I have to calculate $E\left(\int_1^4 W_t^3dt |\mathcal F_2\right)$
My solution:
$E(\int_1^4 W_t^3dt |F_2)=E(\int_1^2 W_t^3dt |F_2)+E(\int_2^4 W_t^3dt |F_2)=\int_1^2 W_t^3dt+\int_2^4 E(W_t^3 |F_2)dt$
$E(W_t^3|F_2)=E((W_t-W_2+W_2)^3|F_2)=E((W_t-W_2)^3|F_2)+3E((W_t-W_2)^2 W_2|F_2)+3E((W_t-W_2) W_2^2|F_2)+E(W_2^3|F_2)=3W_2 (t-2)+W_2^3$
So $\int_2^4 E(W_t^3 |F_2)dt=6W_2+2W_2^3$
So our result is: $\int_1^2 W_t^3dt+6W_2+2W_2^3$
Is that ok?
It is not specified in the question, but I assume that $(W_t)_{t\geqslant 0}$ is a standard Brownian motion and that $\mathcal F_2$ is the $\sigma$-algebra generated by the $W_t, t\leqslant 2$.
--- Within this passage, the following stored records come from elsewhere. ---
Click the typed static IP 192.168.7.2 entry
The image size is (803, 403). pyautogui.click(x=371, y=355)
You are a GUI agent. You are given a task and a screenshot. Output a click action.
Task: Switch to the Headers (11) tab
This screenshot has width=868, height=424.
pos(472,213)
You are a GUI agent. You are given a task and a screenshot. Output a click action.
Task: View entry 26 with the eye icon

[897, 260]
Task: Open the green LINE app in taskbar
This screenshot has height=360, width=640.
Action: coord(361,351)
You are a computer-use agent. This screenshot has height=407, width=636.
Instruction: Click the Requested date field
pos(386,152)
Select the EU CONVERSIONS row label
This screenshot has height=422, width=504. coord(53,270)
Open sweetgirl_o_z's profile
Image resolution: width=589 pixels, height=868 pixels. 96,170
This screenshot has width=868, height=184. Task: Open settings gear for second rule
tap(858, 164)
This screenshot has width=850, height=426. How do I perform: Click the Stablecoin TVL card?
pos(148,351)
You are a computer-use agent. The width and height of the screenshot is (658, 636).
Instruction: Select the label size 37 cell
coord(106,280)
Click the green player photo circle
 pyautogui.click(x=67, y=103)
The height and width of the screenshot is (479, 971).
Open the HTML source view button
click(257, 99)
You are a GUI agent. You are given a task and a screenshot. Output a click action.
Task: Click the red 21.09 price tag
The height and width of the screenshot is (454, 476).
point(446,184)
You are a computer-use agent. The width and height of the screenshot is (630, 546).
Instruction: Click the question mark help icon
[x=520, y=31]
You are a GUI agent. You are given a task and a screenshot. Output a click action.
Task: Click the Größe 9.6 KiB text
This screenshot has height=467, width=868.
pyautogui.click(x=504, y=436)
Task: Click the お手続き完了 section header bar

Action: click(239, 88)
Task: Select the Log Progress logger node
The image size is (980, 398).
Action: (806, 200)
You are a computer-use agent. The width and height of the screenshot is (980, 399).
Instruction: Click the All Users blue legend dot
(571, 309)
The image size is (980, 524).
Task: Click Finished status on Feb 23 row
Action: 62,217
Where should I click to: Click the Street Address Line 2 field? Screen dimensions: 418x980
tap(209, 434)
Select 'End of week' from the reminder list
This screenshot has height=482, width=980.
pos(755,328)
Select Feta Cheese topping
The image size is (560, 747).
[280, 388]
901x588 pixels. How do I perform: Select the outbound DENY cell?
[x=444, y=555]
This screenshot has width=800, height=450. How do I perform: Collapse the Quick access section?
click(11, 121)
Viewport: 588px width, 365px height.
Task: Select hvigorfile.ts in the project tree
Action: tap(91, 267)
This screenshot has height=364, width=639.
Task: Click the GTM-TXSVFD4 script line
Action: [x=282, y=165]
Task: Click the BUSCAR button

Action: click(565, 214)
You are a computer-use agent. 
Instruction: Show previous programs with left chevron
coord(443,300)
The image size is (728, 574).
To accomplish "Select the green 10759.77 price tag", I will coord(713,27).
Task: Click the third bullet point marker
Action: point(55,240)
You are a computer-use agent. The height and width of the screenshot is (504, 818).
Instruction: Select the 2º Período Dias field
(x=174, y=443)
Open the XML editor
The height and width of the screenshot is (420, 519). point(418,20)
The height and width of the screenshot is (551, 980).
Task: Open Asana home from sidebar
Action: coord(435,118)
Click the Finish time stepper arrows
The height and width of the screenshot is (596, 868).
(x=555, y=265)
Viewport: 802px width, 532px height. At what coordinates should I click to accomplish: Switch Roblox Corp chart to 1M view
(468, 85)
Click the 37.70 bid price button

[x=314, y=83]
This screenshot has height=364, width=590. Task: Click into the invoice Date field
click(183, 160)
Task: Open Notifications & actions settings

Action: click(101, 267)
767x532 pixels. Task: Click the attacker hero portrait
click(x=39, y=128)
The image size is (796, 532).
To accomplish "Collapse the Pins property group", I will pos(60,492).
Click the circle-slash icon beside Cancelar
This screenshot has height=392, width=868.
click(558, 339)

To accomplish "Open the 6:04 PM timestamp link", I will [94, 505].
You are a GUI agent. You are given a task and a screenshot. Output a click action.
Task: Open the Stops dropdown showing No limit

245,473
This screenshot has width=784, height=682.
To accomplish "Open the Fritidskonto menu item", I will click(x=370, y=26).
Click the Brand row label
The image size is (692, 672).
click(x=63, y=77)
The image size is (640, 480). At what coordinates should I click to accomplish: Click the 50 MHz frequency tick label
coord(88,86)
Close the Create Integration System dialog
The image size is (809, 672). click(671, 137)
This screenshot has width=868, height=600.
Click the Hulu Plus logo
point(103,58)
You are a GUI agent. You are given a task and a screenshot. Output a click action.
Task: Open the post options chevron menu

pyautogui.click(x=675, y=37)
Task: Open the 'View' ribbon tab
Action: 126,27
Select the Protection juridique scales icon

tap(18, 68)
The computations rest on the independence of $W_t-W_2$ and $\mathcal F_2$ for $t\gt 2$ and that $\int_1^2W_s\mathrm ds$ is measurable with respect to $\mathcal F_2$. The latter need to be detailed. The computations appear to be correct.